Are you tired of being anxious and ready to take back control? Are you ready to be driven towards your goals instead of shying away because of the lies your head tells you? Friends, we are in this together… Here are 5 anxiety-grounding steps that help me on a daily basis.
Step 1: Name it
The first step in conquering your anxiety is to figure out what it may be. Are you anxious about an upcoming exam? Are you anxious that the person you have feelings for might not feel the same way? Maybe it’s something even as simple to others as going into the grocery store by yourself. The better you can become at figuring out what it is that is making you lose your ambition to anxiousness, the easier it may be to get rid of. Research consistently shows that naming your emotions helps you manage and control your anxiety, even when you think it won’t (Clark, Alicia H.). This is also a time for you to really become in touch with yourself and your personal feelings.

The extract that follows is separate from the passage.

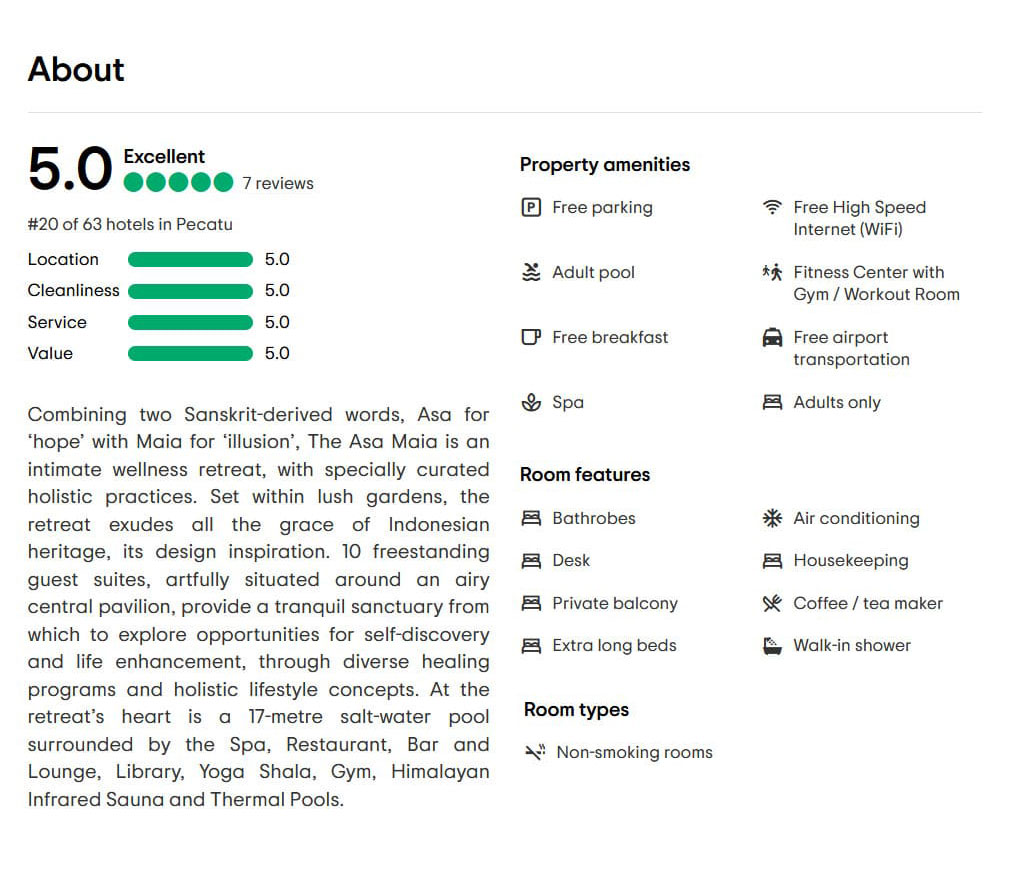Click the #20 of 63 hotels ranking

tap(130, 225)
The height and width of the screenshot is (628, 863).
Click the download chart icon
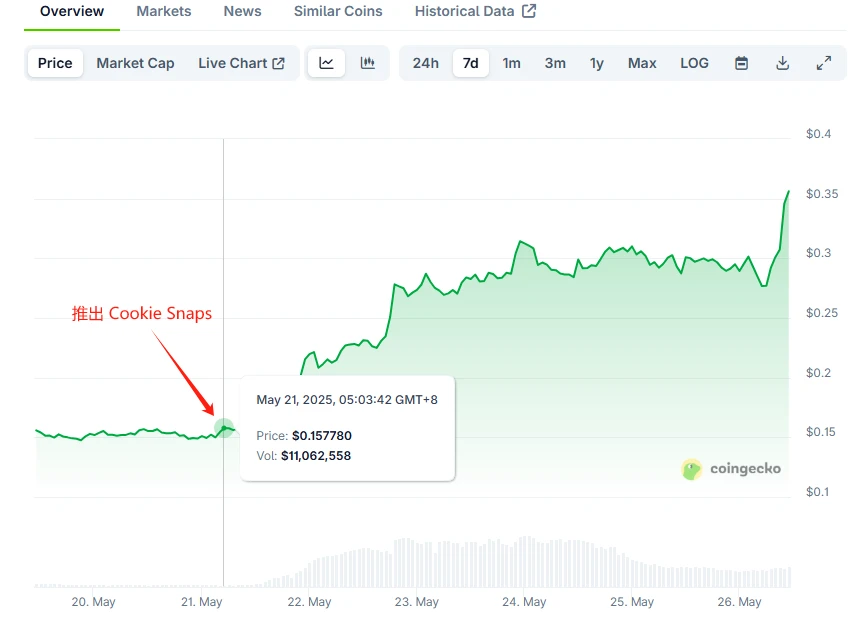point(782,62)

Sometimes journaling or just calling up a friend to say it out loud can help!
Step 2: feel it
It is okay to allow yourself to feel things. Your feelings are always valid and feelings are never bad. The best way to get through something is to go through it. Letting the feeling wash over you is one thing, but letting the wave crash hard is another. You are strong no matter what and there are always options for you. “Anxiety can be used as a powerful motivator. Instead of saying ‘I feel anxious,’ you can re-frame this and say ‘I feel excited.’ Once you have this mindset, you can become highly motivated to deal with whatever is making you feel anxious” (Rhodes, Jon).
Step 3: let it go
Maybe it’s time to try a method of anxiety-grounding. For me, I like to use the 5-4-3-2-1 method. You are to name 5 things you can see, 4 things you can hear, 3 things you can feel, 2 things you can smell, and 1 thing you can taste. This helps me to become more aware of my surroundings and to ease my mind. Looking up these types of methods might be your next step. After you have figured out what you are anxious about and let yourself feel it, it is time to move on. Maybe now you can go write that paper that you were anxious about earlier. Now you can say hi to that person you see every day but have always been too scared to talk to. Whatever this may be, just know that baby steps and completely okay and you should be very proud of yourself.

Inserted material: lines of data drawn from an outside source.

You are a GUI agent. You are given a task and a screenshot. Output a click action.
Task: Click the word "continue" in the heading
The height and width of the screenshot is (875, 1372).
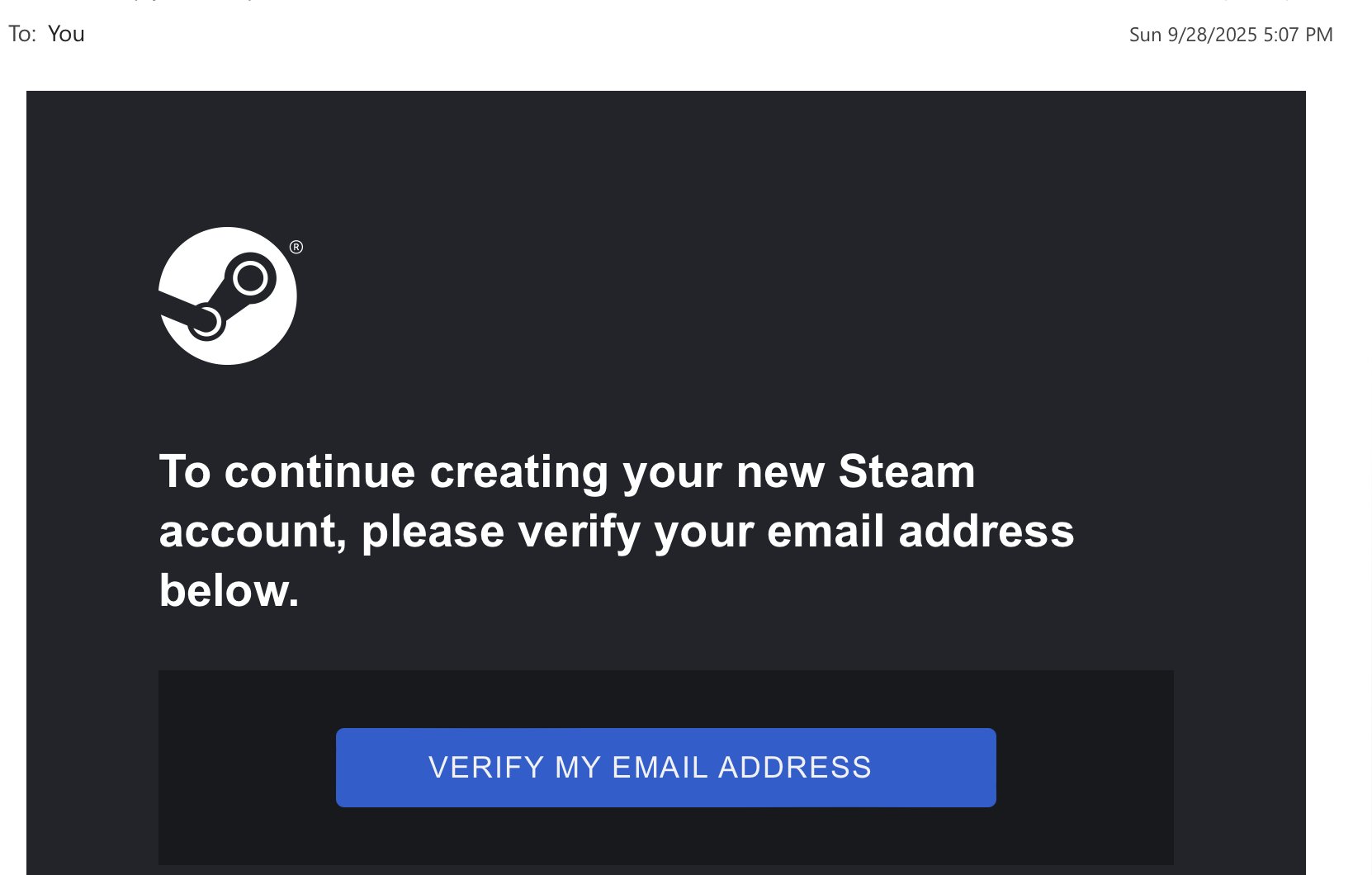point(319,471)
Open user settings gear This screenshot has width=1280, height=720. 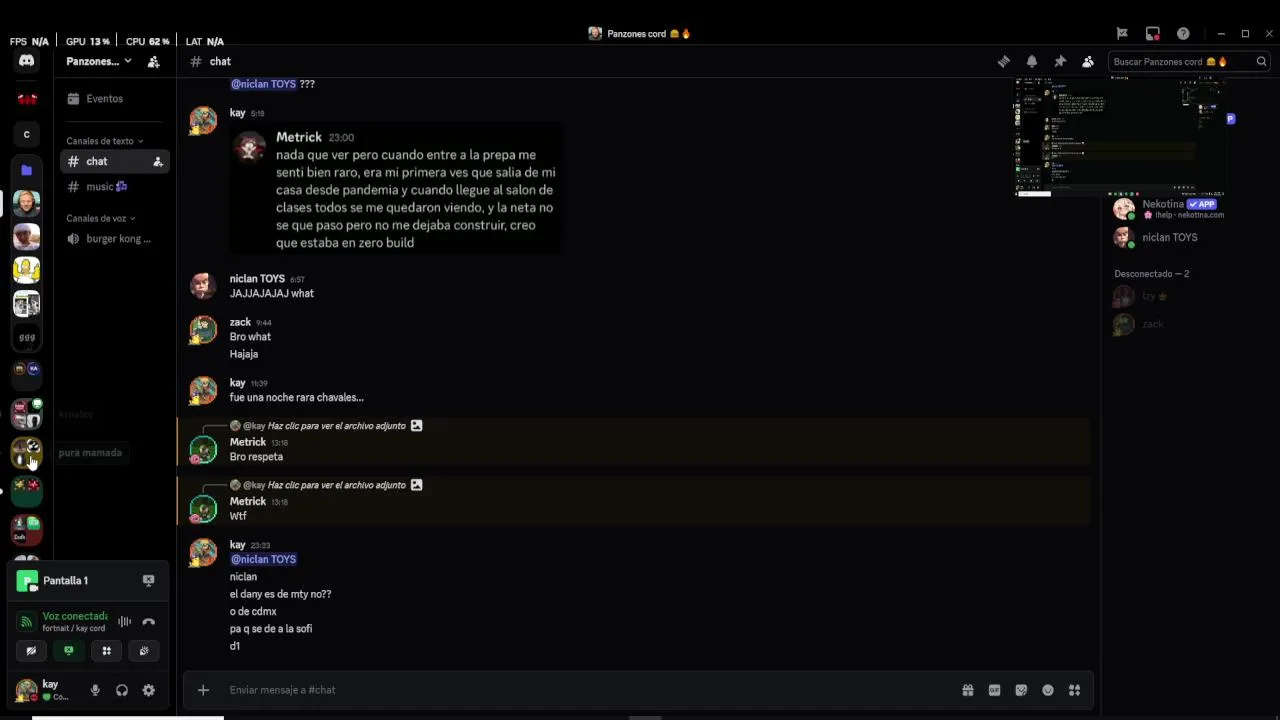(x=149, y=690)
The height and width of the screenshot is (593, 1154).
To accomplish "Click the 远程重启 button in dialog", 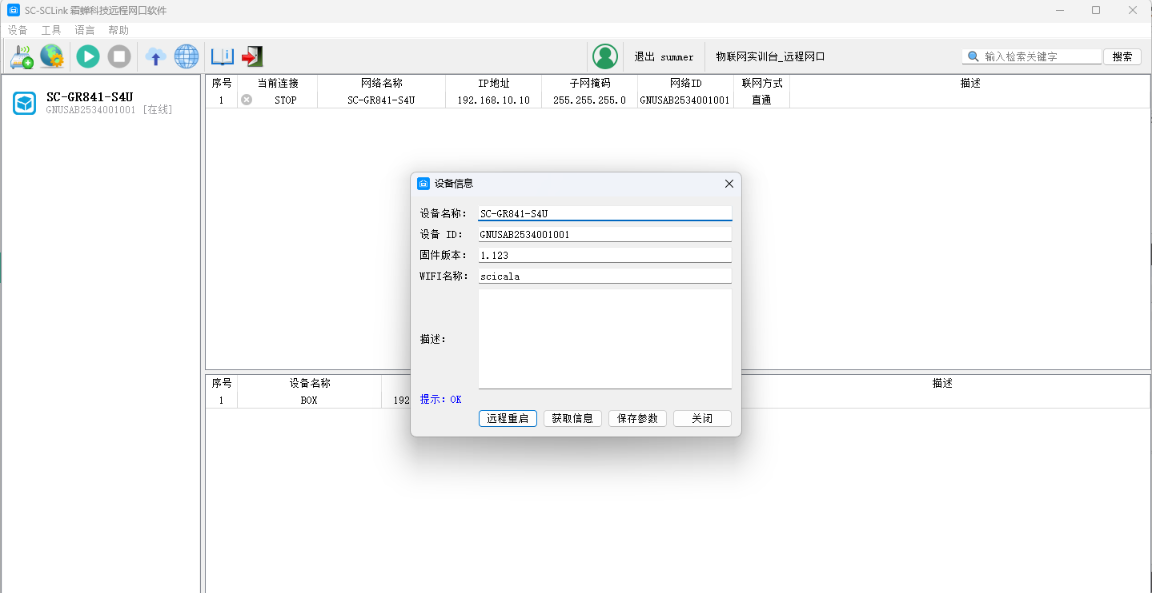I will 508,419.
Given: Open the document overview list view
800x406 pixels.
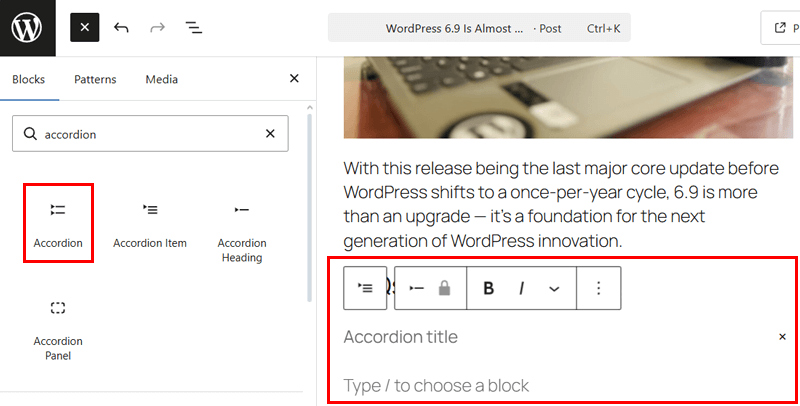Looking at the screenshot, I should (194, 28).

Just as a careful reminder, anxiety disorders are something that should be taken very seriously and if you are feeling this way in a chronic manner it may be time to seek help. Your campus counseling center is always there for you, as well as crisis hotlines. Maybe even set up an appointment with your doctor to talk about your feelings is the first step in the right direction. They can then refer you to a psychologist if necessary. I hope this was helpful for you to begin to turn your anxiousness into ambition!